Luteolin inhibits spike protein of severe acute respiratory syndrome coronavirus‐2 (SARS‐CoV‐2) binding to angiotensin‐converting enzyme 2

Abstract

AbstractSevere acute respiratory syndrome coronavirus 2 (SARS‐CoV‐2) causes coronavirus disease 2019 (COVID‐19), a respiratory illness that poses a serious threat to global public health. In an essential step during infection, SARS‐CoV‐2 uses the receptor‐binding domain (RBD) of the spike (S) protein to engage with angiotensin‐converting enzyme 2 (ACE2) in host cells. Chinese herbal medicines and their active components exhibit antiviral activity, with luteolin being a flavonoid that can significantly inhibit SARS‐CoV infection. However, whether it can block the interaction between the S‐protein RBD of SARS‐CoV‐2 and ACE2 has not yet been elucidated. Here, we investigated the effects of luteolin on the binding of the S‐protein RBD to ACE2. By employing a competitive binding assay in vitro, we found that luteolin significantly blocked the binding of S‐protein RBD to ACE2 with IC50 values of 0.61 mM, which was confirmed by the neutralized infection with SARS‐CoV‐2 pseudovirus in vivo. A surface plasmon resonance‐based competition assay revealed that luteolin significantly affects the binding of the S‐protein RBD to the ACE2 receptor. Molecular docking was performed to predict the binding sites of luteolin to the S‐protein RBD‐ACE2 complex. The active binding sites were defined based on published literature, and we found that luteolin might interfere with the mixture at residues including LYS353, ASP30, and TYR83 in the cellular ACE2 receptor and GLY496, GLN498, TYR505, LEU455, GLN493, and GLU484 in the S‐protein RBD. These residues may together form attractive charges and destroy the stable interaction of S‐protein RBD‐ACE2. Luteolin also inhibits SARS‐CoV‐2 spike protein‐induced platelet spreading, thereby inhibiting the binding of the spike protein to ACE2. Our results are the first to provide evidence that luteolin is an anti‐SARS‐CoV‐2 agent associated with interference between viral S‐protein RBD‐ACE2 interactions.

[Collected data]
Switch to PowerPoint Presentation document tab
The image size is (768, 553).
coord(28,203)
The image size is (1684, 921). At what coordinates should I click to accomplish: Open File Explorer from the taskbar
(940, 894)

■ YOUR INSTRUCTIONS
Using the luteolin abstract, say whether each statement agrees with it: (a) luteolin blocked the binding of S-protein RBD to ACE2 with an IC50 value of 0.61 mM; (b) the active binding sites were defined from the molecular docking results; (c) it was already known that luteolin can block the interaction between the S-protein RBD of SARS-CoV-2 and ACE2. For each, answer yes or no and quote the deciding words.

■ RESULT
(a) Yes: "luteolin significantly blocked the binding of S‐protein RBD to ACE2 with IC50 values of 0.61 mM"
(b) No: "The active binding sites were defined based on published literature"
(c) No: "whether it can block the interaction between the S‐protein RBD of SARS‐CoV‐2 and ACE2 has not yet been elucidated"